Même si le montant à payer revient au même, l’affichage à la livre est perçu moins cher que celui au kilo.

Une balance avec un prix à la livre, un autre au kilo

L’un de ces prix vous semble-t-il plus élevé que l’autre? Attention aux perceptions!

Photo : Radio-Canada / Josselin Pfeuffer

Un contrefilet de bœuf à 16,99 $ la livre ou à 37,46 $ le kilogramme : malgré l’adoption du système métrique au Canada, les détaillants continuent à mettre d’abord en évidence le prix de la majorité de leurs produits frais à la livre plutôt qu’au kilo. Une pratique leur permettant de faire paraître leurs prix moins élevés qu’ils ne le sont réellement.

Je n’ai pas le moindre doute sur le fait que les prix paraissent plus bas à la livre, indique Mrugank Thakor, l’un des auteurs d’une étude sur la perception des prix qu’ont les consommateurs selon leur affichage à l’épicerie.

Même si le montant à payer revient au même une fois à la caisse, l’affichage au kilogramme est perçu plus cher que celui à la livre par les consommateurs.

Les travaux menés par l’équipe de l’Université Concordia ont montré que les consommateurs accordent en fait plus d'importance aux chiffres qu’à l’unité de mesure à laquelle les prix sont pourtant rattachés. Les prix à la livre leur paraissent donc moins élevés que ceux au kilo, mais seulement parce que le chiffre devant l’unité de mesure est moindre.
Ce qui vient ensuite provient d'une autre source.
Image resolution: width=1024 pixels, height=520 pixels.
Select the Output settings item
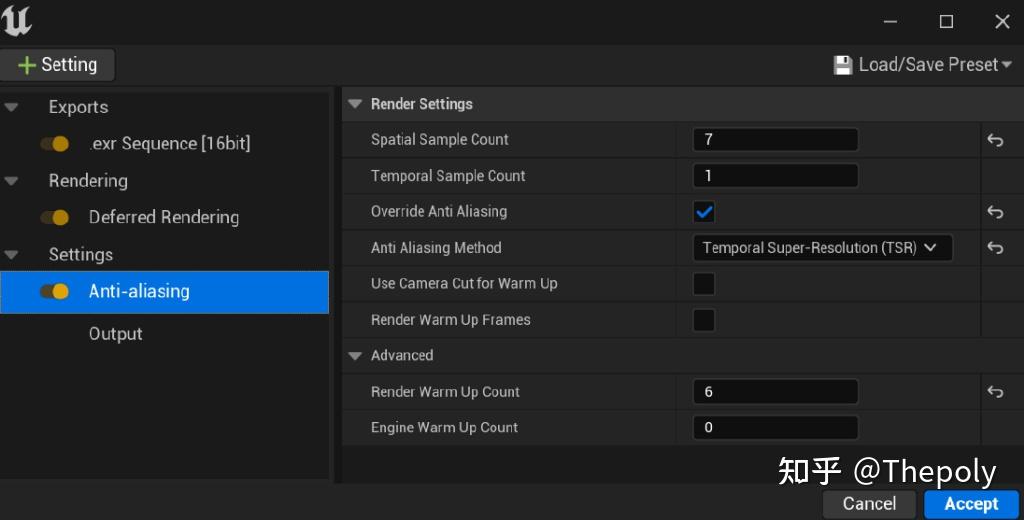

De plus, les consommateurs évaluent souvent mal le prix réel d’un aliment affiché au poids avant d’arriver à la caisse, et ont parfois une mauvaise surprise.

L’impression que les aliments à la livre sont moins chers qu’ils ne le sont perdure jusqu'à la caisse. Puis, vous payez, et c’est le prix au kilo qui se retrouve sur la facture.

Une citation de Mrugank Thakor, Université Concordia

Mais je pense que la plupart des gens ne regardent pas les prix réels de ce qu’ils achètent au poids sur leur reçu, convient le chercheur.

Système métrique... ou impérial?

Au Canada, le système métrique a cours depuis maintenant 50 ans. Mais, dans les faits, son usage varie selon les unités de mesure.

La longueur, la température tout comme la masse sont tantôt mesurées selon le système métrique – en mètres, en Celsius et en grammes –, tantôt selon le système impérial – en pieds, en Fahrenheit et en livres.

C’est notamment le cas à l’épicerie, et dans les circulaires où se retrouvent les rabais, pour les aliments frais, comme les fruits et légumes, les viandes et les poissons.

La loi stipule que les quantités nettes associées aux aliments doivent être affichées selon leur poids ou leur volume. Même si le système métrique a cours, le poids des aliments qui ne sont pas emballés peut aussi être affiché à la livre, à condition que les deux unités de mesure soient combinées.

La plupart du temps, c’est toutefois le prix à la livre qui est mis en évidence, en étant affiché en plus gros caractères par exemple, et non celui au kilo (souvent écrit plus petit ou encore dessous) comme on pourrait s’y attendre.

Ils ont le droit de le faire, précise Mrugank Thakor, et c’est ce qui permet aux détaillants de faire paraître leurs aliments frais comme étant moins chers. Si ce n’était pas le résultat, l’affichage à la livre aurait disparu depuis longtemps des épiceries, croit-il.

Les chercheurs de l’Université Concordia ont également démontré que l’écart dans la perception des prix diminuait lorsque le chiffre et l’unité de mesure avaient une taille identique, contrairement à la pratique courante d'afficher le prix plus gros.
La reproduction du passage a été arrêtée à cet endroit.